Immer wieder hört man, dass man für den Fall eine Regelung treffen soll, dass man aufgrund eines Unfalls, einer Erkrankung oder auch des Alters nicht mehr in der Lage ist, sich um seine Belange zu kümmern. Dazu gehört zum Beispiel, das es immer schwerer fällt Anträge zu stellen oder zur Bank zu kommen und Überweisungen zu tätigen. Hier wird dann dazu geraten, rechtzeitig eine sogenannte „Vorsorgevollmacht“ zu verfassen.

Oder aber, dass, wenn man regeln will, wie man „später“ medizinisch versorgt wird und man nicht mehr in der Lage ist, sich dazu zu äußern, wird zu einer sogenannten „Patientenverfügung“ geraten.

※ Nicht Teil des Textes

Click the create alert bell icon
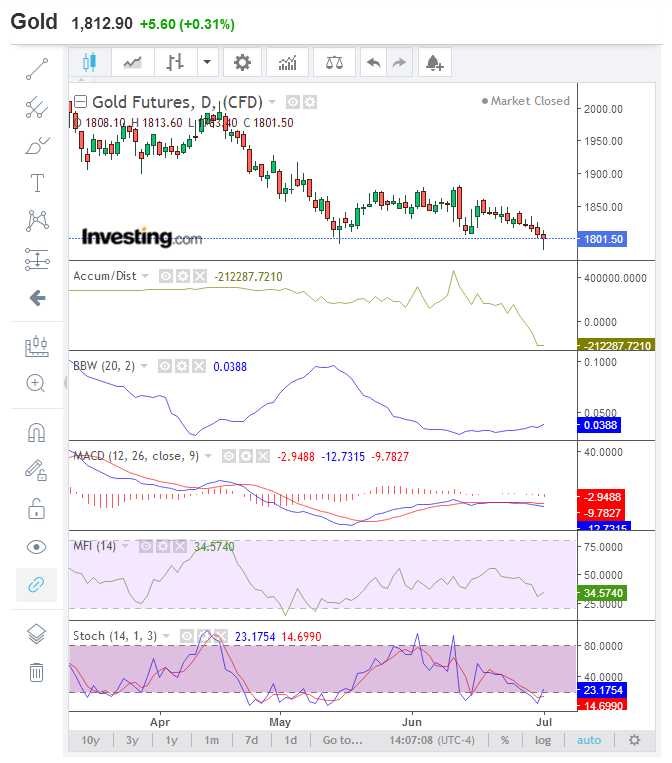This screenshot has height=763, width=672. tap(434, 63)
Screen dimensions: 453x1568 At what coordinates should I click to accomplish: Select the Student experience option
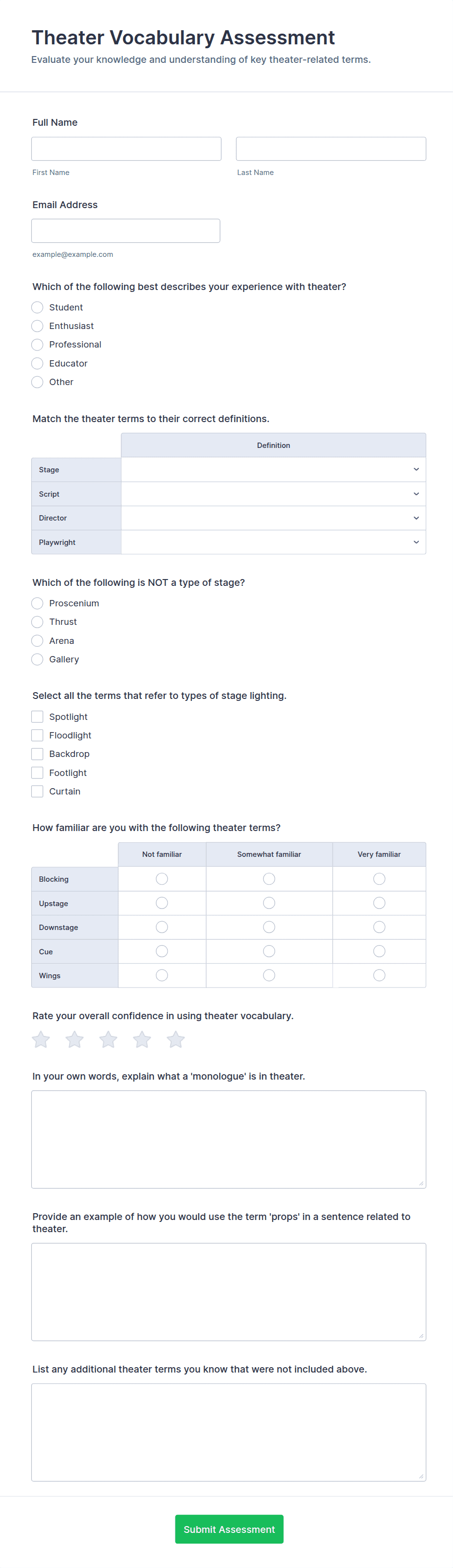point(37,308)
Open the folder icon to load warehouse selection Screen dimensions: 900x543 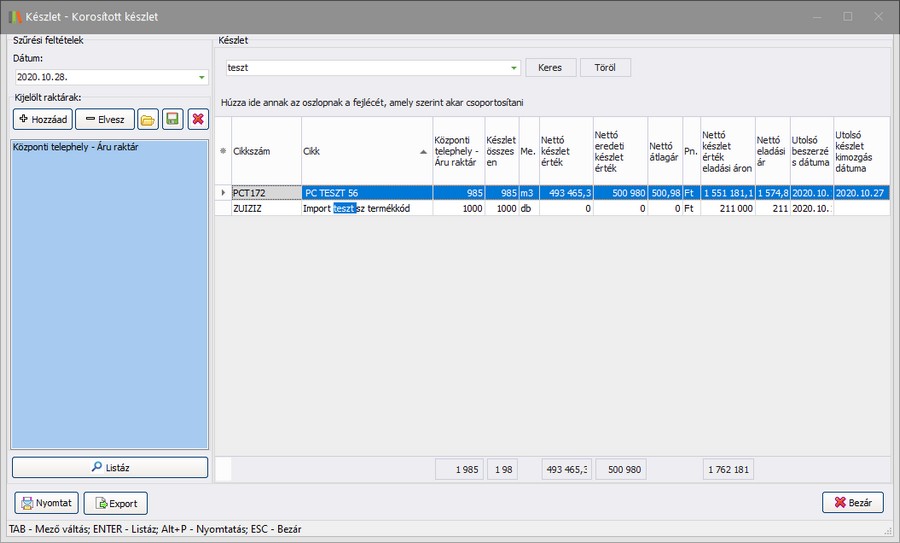click(148, 120)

Zu den Themen „Vorsorgevollmacht“ und „Patientenverfügung“ berate ich sie gerne und weise auch auf die enzsprechenden rechtlichen Probleme hin. Diese gibt es insbesondere vor dem Hintergrund der aktuellen Rechtsprechung des Bundesgerichtshofs, die im Bereich der Patientenverfügung einige Vorgaben (für die rechtliche Wirksamkeit der Verfügung) mit sich gebracht hat.